A new study suggests that the gut microbiome may hold the key to a potential treatment for autism. The gut microbiota is the collection of microorganisms living inside our body. We have tens of trillions of microbes living in our guts, totaling more than 3 million genes. Our gut microbiomes are imperative for our immunity and overall health. They act as a barrier against other harmful microorganisms, and they aid with digestion and the production of some vitamins.
Previous research has suggested that the composition of the microbiome influences the development of certain diseases, including: irritable bowel syndrome, inflammatory bowel disease, obesity, deadly bacteria infections, and enterocolitis. Some research has even connected the composition and diversity of the gut microbiome with autism spectrum disorders (ASD). ASD is a developmental disability affecting around 1 in 68 children in the U.S., according to the Centers for Disease Control and Prevention (CDC).
A new study, published in the journal Microbiome, investigates autism therapy options by improving the gut microbiome. The study, consisting of an open-label clinical test, was a collective effort between The University of Minnesota, Arizona State University (ASU), and Ohio State University. The team was led by James Adams, ASU President’s Professor of materials science and engineering, along with two other ASU professors: Rosa Krajmalnik-Brown and Dae-Wook Kang.
The team collected 18 study participants with ASD, aged between 7 and 16, who underwent a 10-week treatment consisting of antibiotics, bowel cleansing, and an extended fecal microbiota transplant. More specifically, the scientists administered an antibiotic treatment for 2 weeks, a bowel cleanse, and a fecal microbiota transplant that used a high dose in the first couple of weeks, and then lower, daily doses for the remaining 8 weeks.

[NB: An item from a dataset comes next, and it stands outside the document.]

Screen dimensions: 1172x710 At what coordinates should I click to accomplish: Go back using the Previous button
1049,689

Fecal microbial transplantation is a form of treatment shown to be effective for treating Clostridium difficile infections. During the procedure, fecal matter is collected from the stool of a carefully selected, healthy donor and transplanted into the colon of a patient using a variety of methods, including orally-administered capsules, colonoscopy, or endoscopy. For this trial, researchers used a donor microbiome that contained 1,000 different species of gut bacteria, and implemented a treatment regimen previously shown to be efficacious in treating C. difficile infection.

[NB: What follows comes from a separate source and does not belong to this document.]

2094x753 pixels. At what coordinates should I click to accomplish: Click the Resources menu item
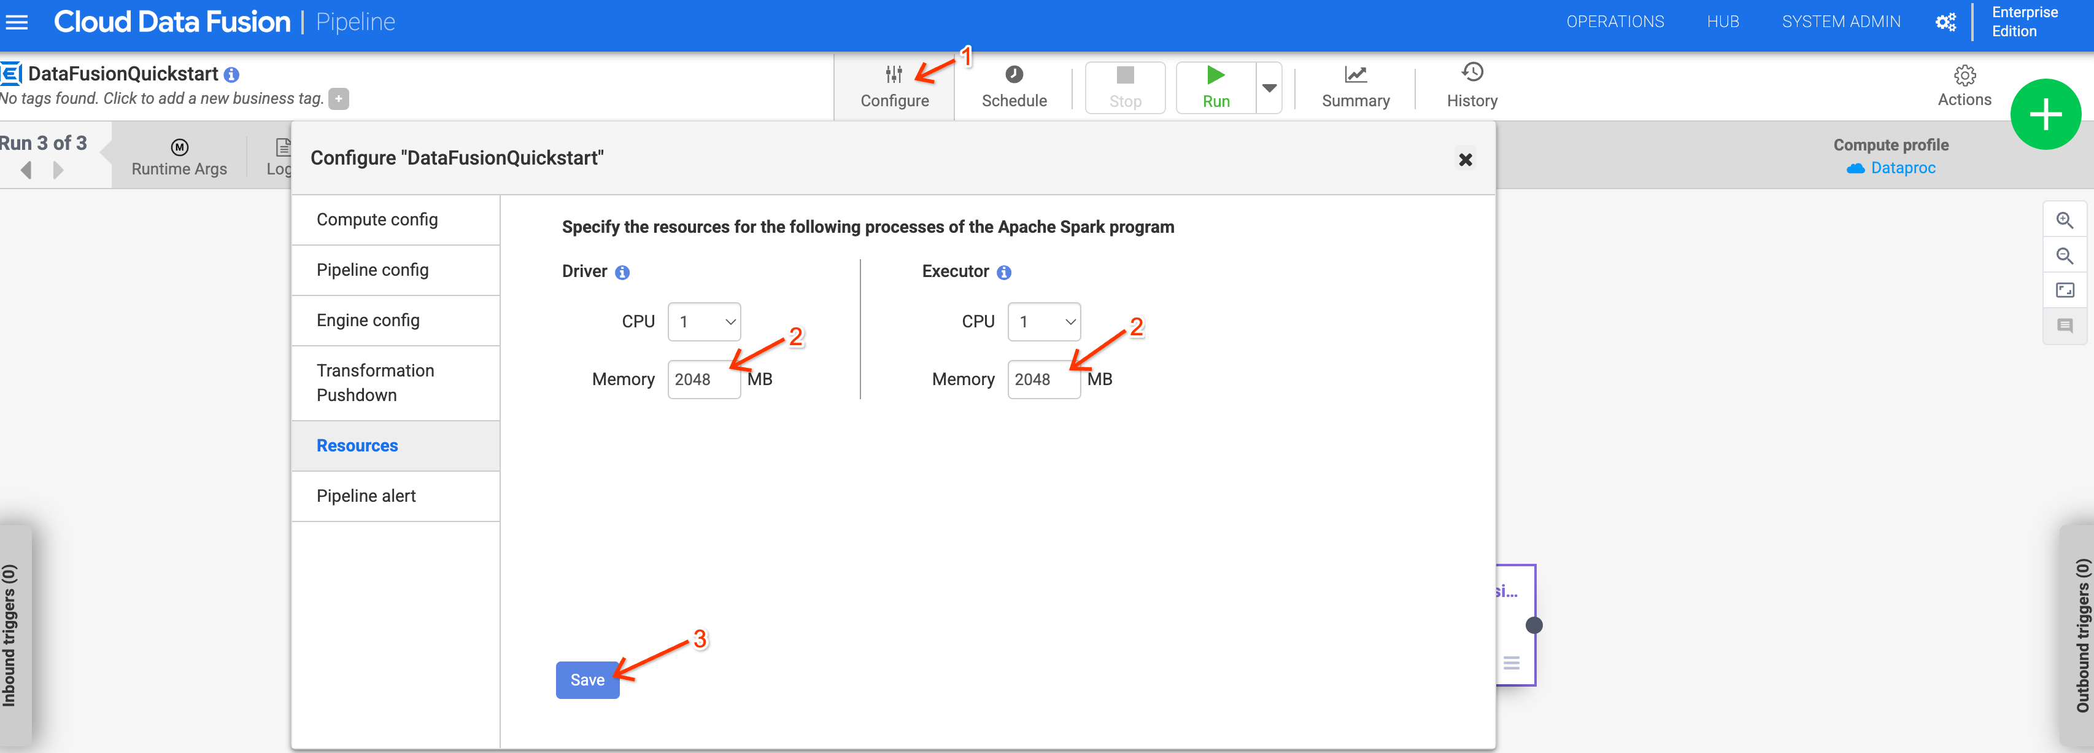[357, 444]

The trial involved 14 days of treatment with vancomycin, which were followed by a 12-24 hour fasting period during which participants had a bowel cleansing. Then, the gut microbiota was repopulated by administering a high dose of standardized human gut microbiota (SHGM) orally or rectally. Finally, the patients received daily, lower doses of the SHGM, together with a stomach acid suppressant for 7-8 weeks. Participants were then clinically followed for another 8 weeks after the therapy ended, in order to determine whether the effects of the treatment were long-lasting or temporary. The conclusions were believed to be “compelling” and “promising” by the researchers. The treatment showed an 80% reduction of gastrointestinal symptoms previously associated with ASD. It also showed compelling improvements in behavioral ASD symptoms, such as sleep habits and social skills. Diarrhea, constipation, abdominal pain, and indigestion all declined during the therapy, as well as 8 weeks after the treatment ended. Behavioral improvements also persisted during the 8-week follow-up period.